[Stored entries]
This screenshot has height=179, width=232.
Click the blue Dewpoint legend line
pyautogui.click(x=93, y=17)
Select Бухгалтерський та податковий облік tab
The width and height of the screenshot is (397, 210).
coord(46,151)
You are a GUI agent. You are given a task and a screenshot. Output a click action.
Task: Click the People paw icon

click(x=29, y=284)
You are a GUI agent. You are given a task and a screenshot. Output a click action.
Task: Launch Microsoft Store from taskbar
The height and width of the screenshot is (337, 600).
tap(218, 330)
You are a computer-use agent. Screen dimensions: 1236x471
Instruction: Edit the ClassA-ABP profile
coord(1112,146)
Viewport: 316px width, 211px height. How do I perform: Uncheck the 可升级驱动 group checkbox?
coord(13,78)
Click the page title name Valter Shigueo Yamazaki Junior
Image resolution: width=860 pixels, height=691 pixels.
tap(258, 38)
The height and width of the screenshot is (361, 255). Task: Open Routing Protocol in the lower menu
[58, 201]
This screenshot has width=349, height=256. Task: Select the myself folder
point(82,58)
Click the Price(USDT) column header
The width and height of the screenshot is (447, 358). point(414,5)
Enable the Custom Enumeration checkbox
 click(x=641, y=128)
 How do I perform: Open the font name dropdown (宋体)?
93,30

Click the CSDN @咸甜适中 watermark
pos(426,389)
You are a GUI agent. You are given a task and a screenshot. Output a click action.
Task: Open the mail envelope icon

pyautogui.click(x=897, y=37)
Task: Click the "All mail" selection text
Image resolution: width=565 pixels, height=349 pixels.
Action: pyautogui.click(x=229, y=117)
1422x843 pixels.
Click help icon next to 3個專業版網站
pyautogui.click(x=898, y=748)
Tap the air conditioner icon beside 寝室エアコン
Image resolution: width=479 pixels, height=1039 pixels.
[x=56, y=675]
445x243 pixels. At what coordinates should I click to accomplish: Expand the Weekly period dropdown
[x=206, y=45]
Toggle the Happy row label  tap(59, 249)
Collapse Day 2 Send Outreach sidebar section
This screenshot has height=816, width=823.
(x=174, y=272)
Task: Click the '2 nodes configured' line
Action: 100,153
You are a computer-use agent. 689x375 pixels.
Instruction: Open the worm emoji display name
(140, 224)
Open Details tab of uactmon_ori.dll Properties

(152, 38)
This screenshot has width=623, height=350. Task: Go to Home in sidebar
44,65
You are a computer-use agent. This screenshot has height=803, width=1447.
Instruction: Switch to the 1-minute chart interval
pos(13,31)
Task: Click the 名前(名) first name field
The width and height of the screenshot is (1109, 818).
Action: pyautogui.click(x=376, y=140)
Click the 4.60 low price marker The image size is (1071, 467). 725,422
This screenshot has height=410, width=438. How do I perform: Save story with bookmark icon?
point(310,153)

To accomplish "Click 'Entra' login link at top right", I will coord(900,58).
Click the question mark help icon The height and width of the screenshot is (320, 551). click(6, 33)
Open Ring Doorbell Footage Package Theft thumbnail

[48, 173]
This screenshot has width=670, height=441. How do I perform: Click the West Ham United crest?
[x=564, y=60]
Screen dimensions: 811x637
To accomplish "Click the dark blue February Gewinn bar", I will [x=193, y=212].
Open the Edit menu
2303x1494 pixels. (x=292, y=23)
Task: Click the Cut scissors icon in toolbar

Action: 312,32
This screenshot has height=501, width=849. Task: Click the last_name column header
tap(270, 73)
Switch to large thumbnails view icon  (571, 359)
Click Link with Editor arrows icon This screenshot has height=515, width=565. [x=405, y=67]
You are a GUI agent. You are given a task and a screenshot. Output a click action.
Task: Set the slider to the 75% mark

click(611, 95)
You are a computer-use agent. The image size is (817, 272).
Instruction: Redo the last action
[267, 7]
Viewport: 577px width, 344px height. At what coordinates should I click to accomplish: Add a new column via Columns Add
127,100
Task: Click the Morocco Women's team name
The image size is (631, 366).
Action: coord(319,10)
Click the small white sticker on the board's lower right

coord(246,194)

### TASK DETAILS
Reproduce each record exactly as written above.

### TASK RESPONSE
This screenshot has height=179, width=232.
Click the blue Dewpoint legend line
pyautogui.click(x=93, y=17)
Select Бухгалтерський та податковий облік tab
The width and height of the screenshot is (397, 210).
coord(46,151)
You are a GUI agent. You are given a task and a screenshot. Output a click action.
Task: Click the People paw icon

click(x=29, y=284)
You are a GUI agent. You are given a task and a screenshot. Output a click action.
Task: Launch Microsoft Store from taskbar
The height and width of the screenshot is (337, 600).
tap(218, 330)
You are a computer-use agent. Screen dimensions: 1236x471
Instruction: Edit the ClassA-ABP profile
coord(1112,146)
Viewport: 316px width, 211px height. How do I perform: Uncheck the 可升级驱动 group checkbox?
coord(13,78)
Click the page title name Valter Shigueo Yamazaki Junior
Image resolution: width=860 pixels, height=691 pixels.
tap(258, 38)
The height and width of the screenshot is (361, 255). Task: Open Routing Protocol in the lower menu
[58, 201]
This screenshot has width=349, height=256. Task: Select the myself folder
point(82,58)
Click the Price(USDT) column header
The width and height of the screenshot is (447, 358). point(414,5)
Enable the Custom Enumeration checkbox
 click(x=641, y=128)
 How do I perform: Open the font name dropdown (宋体)?
93,30

Click the CSDN @咸甜适中 watermark
pos(426,389)
You are a GUI agent. You are given a task and a screenshot. Output a click action.
Task: Open the mail envelope icon

pyautogui.click(x=897, y=37)
Task: Click the "All mail" selection text
Image resolution: width=565 pixels, height=349 pixels.
Action: pyautogui.click(x=229, y=117)
1422x843 pixels.
Click help icon next to 3個專業版網站
pyautogui.click(x=898, y=748)
Tap the air conditioner icon beside 寝室エアコン
Image resolution: width=479 pixels, height=1039 pixels.
[x=56, y=675]
445x243 pixels. At what coordinates should I click to accomplish: Expand the Weekly period dropdown
[x=206, y=45]
Toggle the Happy row label  tap(59, 249)
Collapse Day 2 Send Outreach sidebar section
This screenshot has height=816, width=823.
(x=174, y=272)
Task: Click the '2 nodes configured' line
Action: 100,153
You are a computer-use agent. 689x375 pixels.
Instruction: Open the worm emoji display name
(140, 224)
Open Details tab of uactmon_ori.dll Properties

(152, 38)
This screenshot has width=623, height=350. Task: Go to Home in sidebar
44,65
You are a computer-use agent. This screenshot has height=803, width=1447.
Instruction: Switch to the 1-minute chart interval
pos(13,31)
Task: Click the 名前(名) first name field
The width and height of the screenshot is (1109, 818).
Action: pyautogui.click(x=376, y=140)
Click the 4.60 low price marker The image size is (1071, 467). 725,422
This screenshot has height=410, width=438. How do I perform: Save story with bookmark icon?
point(310,153)

To accomplish "Click 'Entra' login link at top right", I will coord(900,58).
Click the question mark help icon The height and width of the screenshot is (320, 551). click(6, 33)
Open Ring Doorbell Footage Package Theft thumbnail

[48, 173]
This screenshot has width=670, height=441. How do I perform: Click the West Ham United crest?
[x=564, y=60]
Screen dimensions: 811x637
To accomplish "Click the dark blue February Gewinn bar", I will [x=193, y=212].
Open the Edit menu
2303x1494 pixels. (x=292, y=23)
Task: Click the Cut scissors icon in toolbar

Action: 312,32
This screenshot has height=501, width=849. Task: Click the last_name column header
tap(270, 73)
Switch to large thumbnails view icon  (571, 359)
Click Link with Editor arrows icon This screenshot has height=515, width=565. [x=405, y=67]
You are a GUI agent. You are given a task and a screenshot. Output a click action.
Task: Set the slider to the 75% mark

click(611, 95)
You are a computer-use agent. The image size is (817, 272).
Instruction: Redo the last action
[267, 7]
Viewport: 577px width, 344px height. At what coordinates should I click to accomplish: Add a new column via Columns Add
127,100
Task: Click the Morocco Women's team name
The image size is (631, 366).
Action: coord(319,10)
Click the small white sticker on the board's lower right

coord(246,194)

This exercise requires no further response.